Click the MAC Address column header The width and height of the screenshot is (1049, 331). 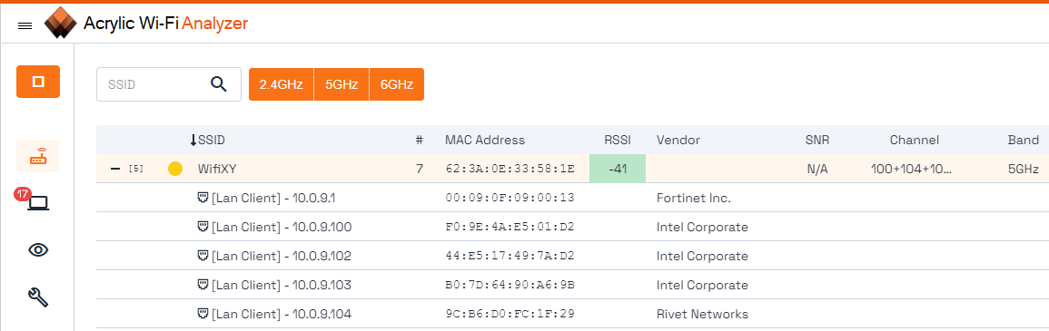(485, 141)
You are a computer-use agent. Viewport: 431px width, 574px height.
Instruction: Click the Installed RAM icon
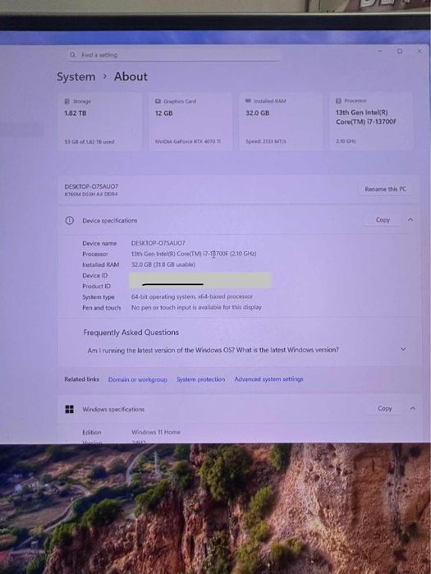[x=248, y=101]
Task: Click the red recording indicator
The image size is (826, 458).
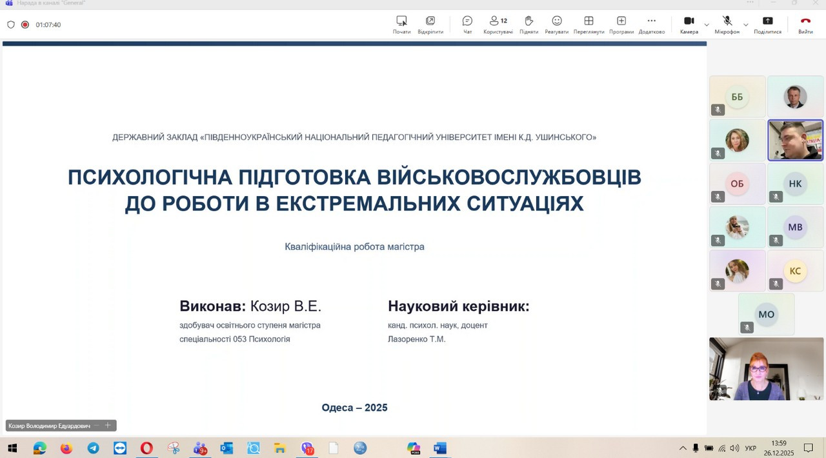Action: (25, 25)
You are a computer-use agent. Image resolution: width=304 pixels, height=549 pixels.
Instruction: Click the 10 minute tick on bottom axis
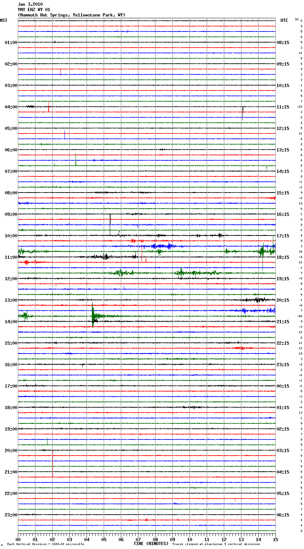190,539
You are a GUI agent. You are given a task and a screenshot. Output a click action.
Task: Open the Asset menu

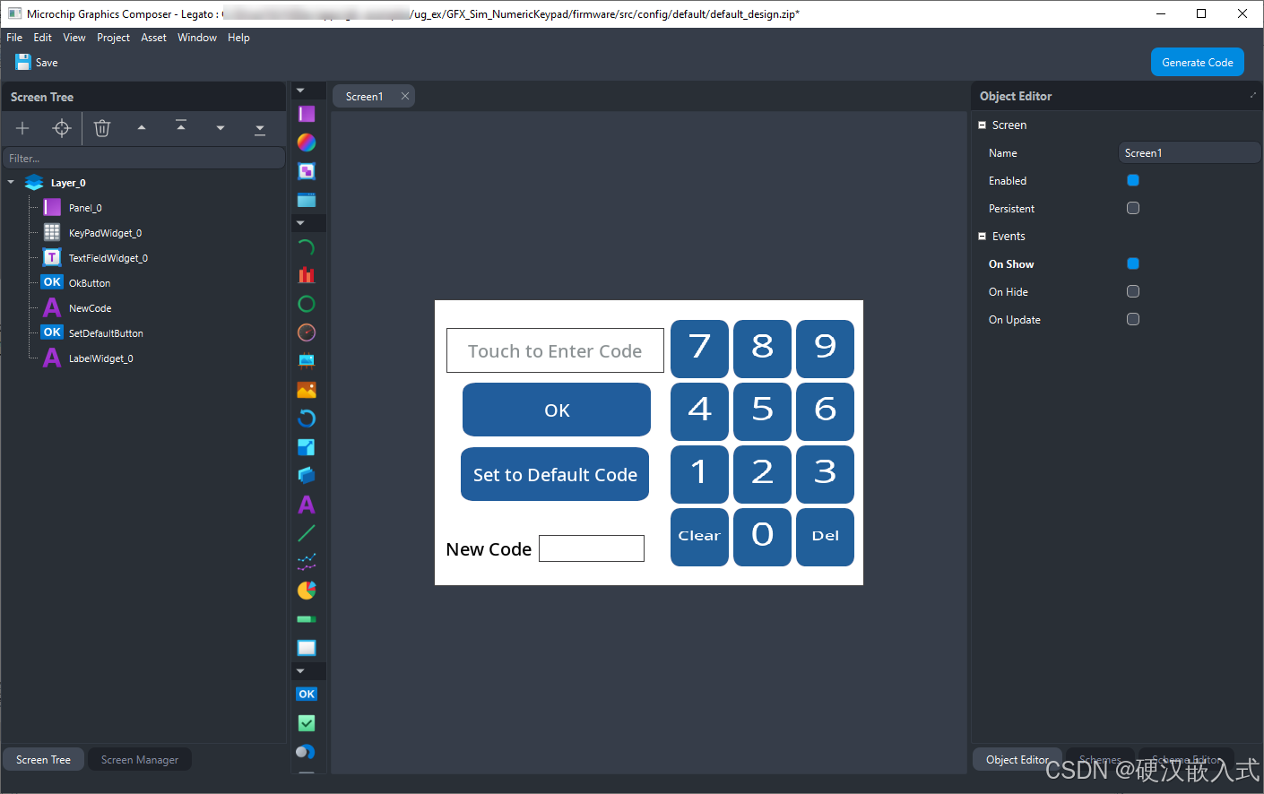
───
● THE PROBLEM: Write out the lines that run from the line containing "You are a GUI" to the end of the entries, inclusive, exactly as written. Skip every picture.

● ANSWER TO THE PROBLEM:
You are a GUI agent. You are given a task and a screenshot. Output a click action.
Task: Open the Asset menu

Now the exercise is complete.